— start Dataset extract —

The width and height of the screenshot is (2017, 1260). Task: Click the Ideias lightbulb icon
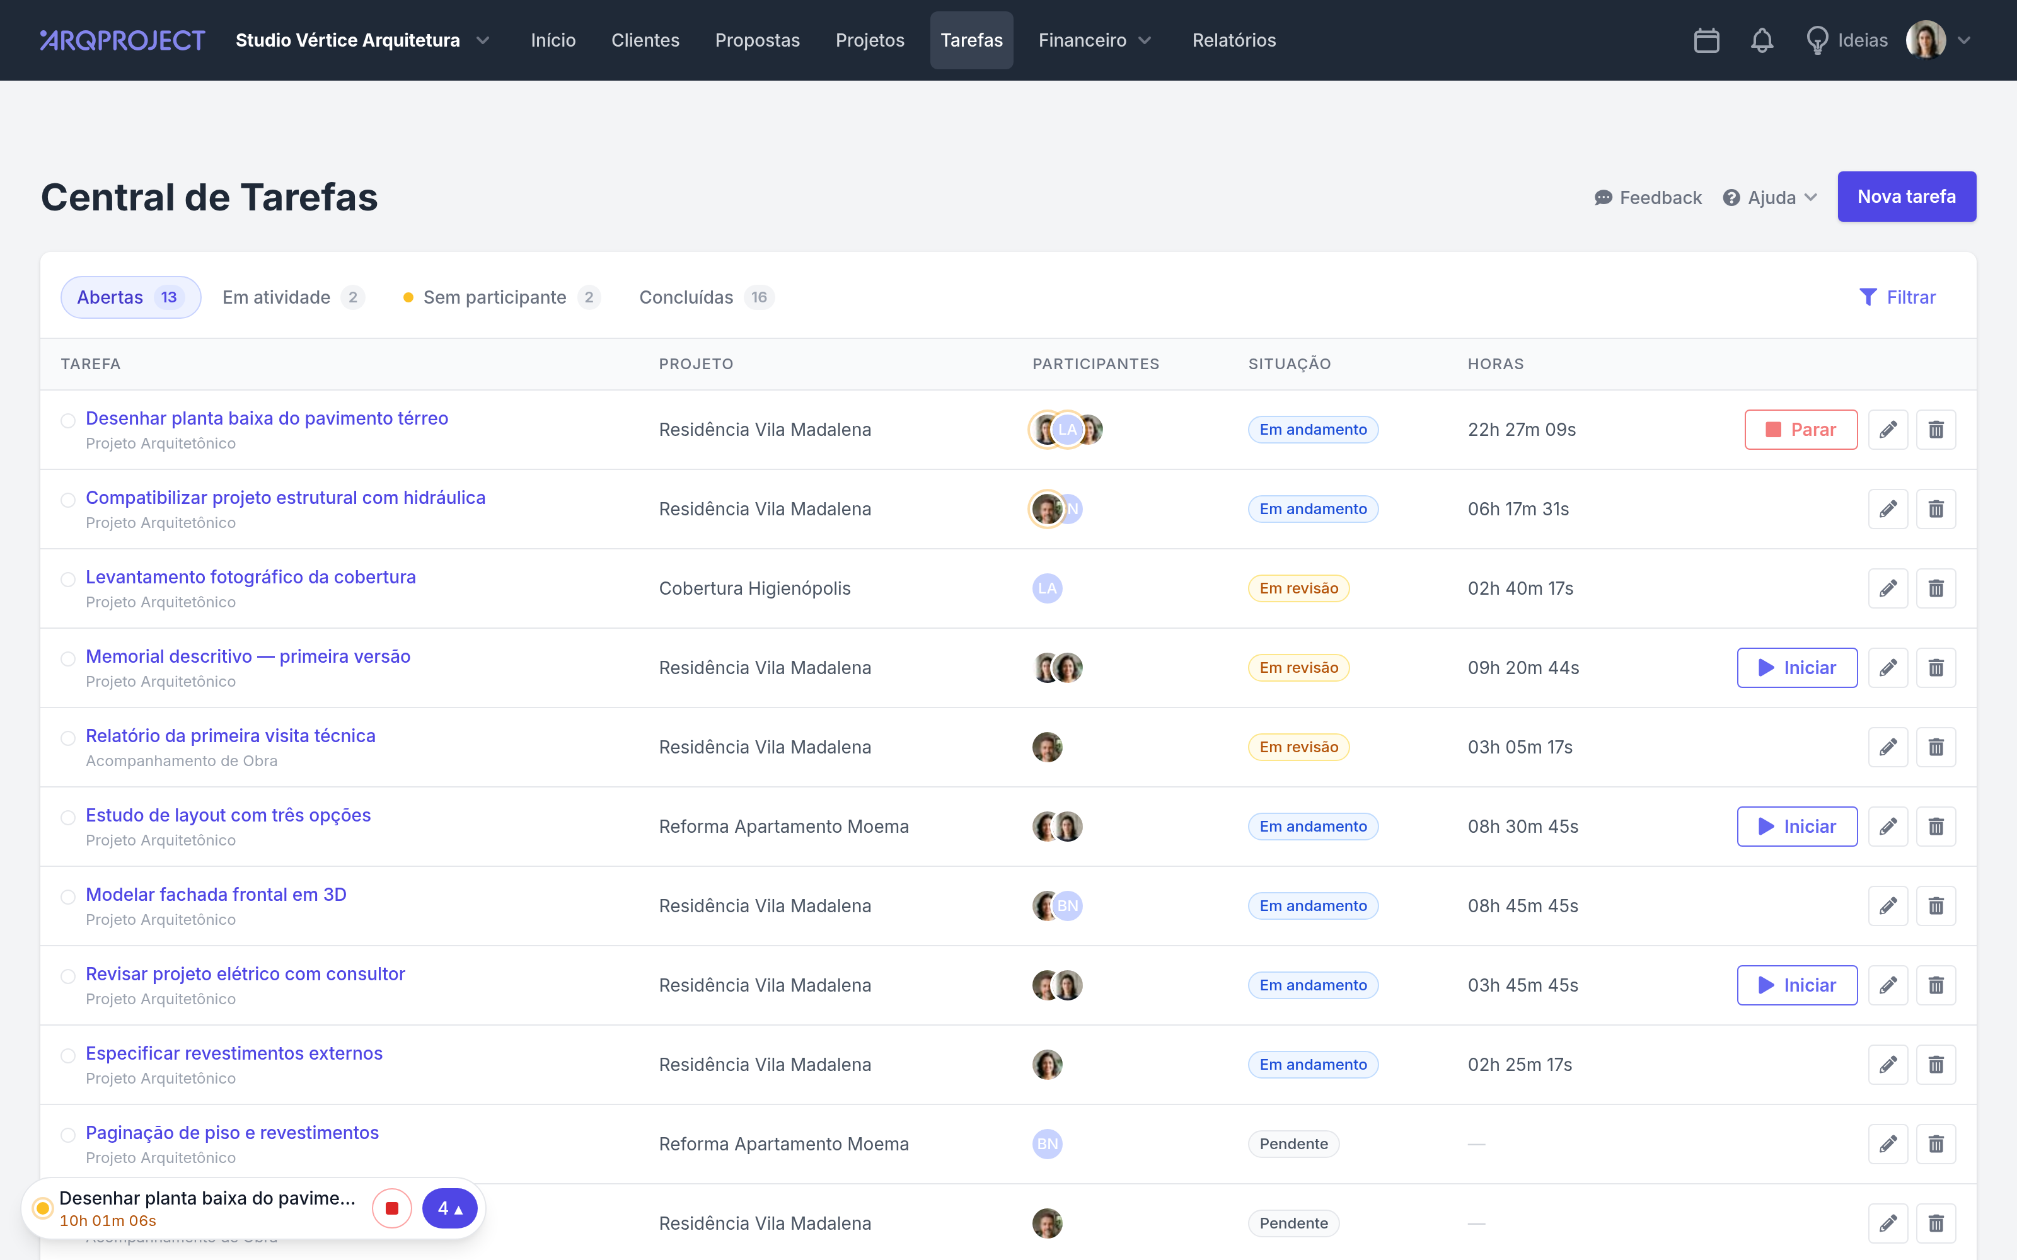1817,40
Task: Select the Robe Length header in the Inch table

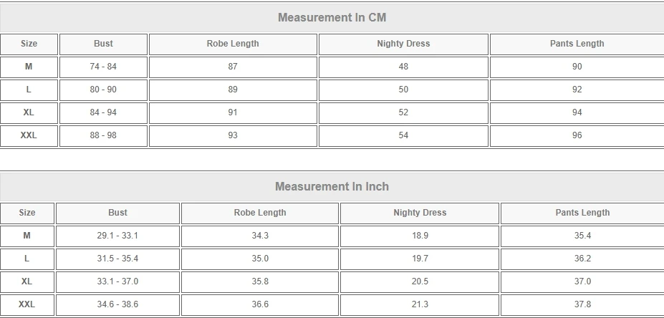Action: point(260,213)
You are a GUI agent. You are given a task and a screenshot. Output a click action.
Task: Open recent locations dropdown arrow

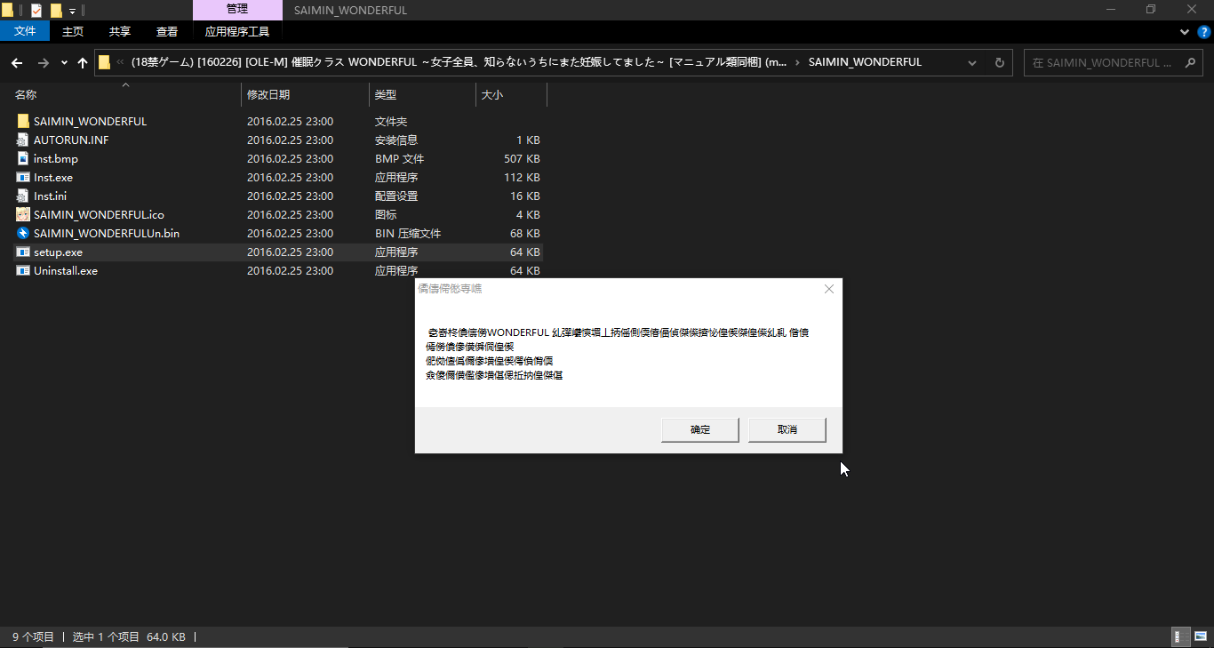coord(64,63)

— end Dataset extract —

**Task to carry out**
Could you extract every line above word for word, leaving the pictures out?

**The solution**
The width and height of the screenshot is (2017, 1260). Task: Click the Ideias lightbulb icon
1817,40
Task: Select the Robe Length header in the Inch table

Action: point(260,213)
You are a GUI agent. You are given a task and a screenshot. Output a click action.
Task: Open recent locations dropdown arrow

coord(64,63)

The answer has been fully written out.